We’ve lived so long under the spell of hierarchy—from god-kings to feudal lords to party bosses—that only recently have we awakened to see not only that “regular” citizens have the capacity for self-governance, but that without their engagement our huge global crises cannot be addressed. The changes needed for human society simply to survive, let alone thrive, are so profound that the only way we will move toward them is if we ourselves, regular citizens, feel meaningful ownership of solutions through direct engagement. Our problems are too big, interrelated, and pervasive to yield to directives from on high.
—Frances Moore Lappé, excerpt from Time for Progressives to Grow Up

Thursday, November 6, 2014

Philanthropy in the age of growing inequality

Click here to access article by David F. Ruccio from Real-World Economics Review Blog.

From all of the reports from the One Percent's media, one would think that Bill Gates was the savior of the world's poor and downtrodden. Ruccio summarizes a report from Grain to show where Gate's money is really going. Another good summary is at The Guardian. Mainstream media, which is controlled by the One Percent, love to portray our rich masters as generous and caring toward the suffering masses in the Ninety-Nine Percent.

Ruccio uses this example to focus on the real significance of concentrated wealth under a capitalist system: it provides individual "winners" of the capitalist game the power to unilaterally make important decisions affecting entire societies.
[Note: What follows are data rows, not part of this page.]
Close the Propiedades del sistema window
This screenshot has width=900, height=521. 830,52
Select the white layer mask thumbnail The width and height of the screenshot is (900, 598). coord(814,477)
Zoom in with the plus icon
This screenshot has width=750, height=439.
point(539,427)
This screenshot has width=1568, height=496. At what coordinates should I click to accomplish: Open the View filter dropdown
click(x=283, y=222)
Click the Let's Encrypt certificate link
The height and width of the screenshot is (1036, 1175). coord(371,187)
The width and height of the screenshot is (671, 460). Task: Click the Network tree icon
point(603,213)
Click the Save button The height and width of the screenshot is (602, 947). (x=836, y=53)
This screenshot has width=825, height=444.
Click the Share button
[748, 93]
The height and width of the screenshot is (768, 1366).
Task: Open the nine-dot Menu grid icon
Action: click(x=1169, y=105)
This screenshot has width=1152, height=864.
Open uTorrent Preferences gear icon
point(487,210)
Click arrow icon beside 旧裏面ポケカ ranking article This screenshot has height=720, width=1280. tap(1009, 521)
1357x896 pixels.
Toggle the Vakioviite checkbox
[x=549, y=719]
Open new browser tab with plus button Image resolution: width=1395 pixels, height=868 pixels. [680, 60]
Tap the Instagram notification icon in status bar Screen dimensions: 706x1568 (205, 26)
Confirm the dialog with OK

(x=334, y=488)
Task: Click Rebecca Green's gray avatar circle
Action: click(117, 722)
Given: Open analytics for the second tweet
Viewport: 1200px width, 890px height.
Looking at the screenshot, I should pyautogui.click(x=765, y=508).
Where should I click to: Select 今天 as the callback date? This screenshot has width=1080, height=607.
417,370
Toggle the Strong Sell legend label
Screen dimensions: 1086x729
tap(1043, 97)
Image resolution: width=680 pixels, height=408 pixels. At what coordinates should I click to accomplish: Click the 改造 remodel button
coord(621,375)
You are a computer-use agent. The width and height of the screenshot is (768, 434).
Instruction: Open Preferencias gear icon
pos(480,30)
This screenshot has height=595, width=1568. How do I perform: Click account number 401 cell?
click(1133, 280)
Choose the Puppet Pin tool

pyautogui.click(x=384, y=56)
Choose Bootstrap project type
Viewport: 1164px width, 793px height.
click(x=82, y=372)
This power plays out in every sector of societies under capitalism--not just in philanthropy. The irony is that capitalist propaganda and indoctrination organs hide this reality behind rhetoric about the democratic nature of a "free-market" economy. (For some reason, they don't like to use the word "capitalism".)
Many of my well-intentioned students are in awe of Bill Gates. He’s a rich guy, a successful businessman, who is giving away a large portion of his income to help solve the world’s economic and social problems through the Bill and Melinda Gates Foundation. What could be more admirable?

I do remind them that it’s Gates alone who gets to decide what the problems are, what the solutions are, and how those solutions will be enacted. We’ve seen that already in the area of education reform. The rest of us have no say in the matter.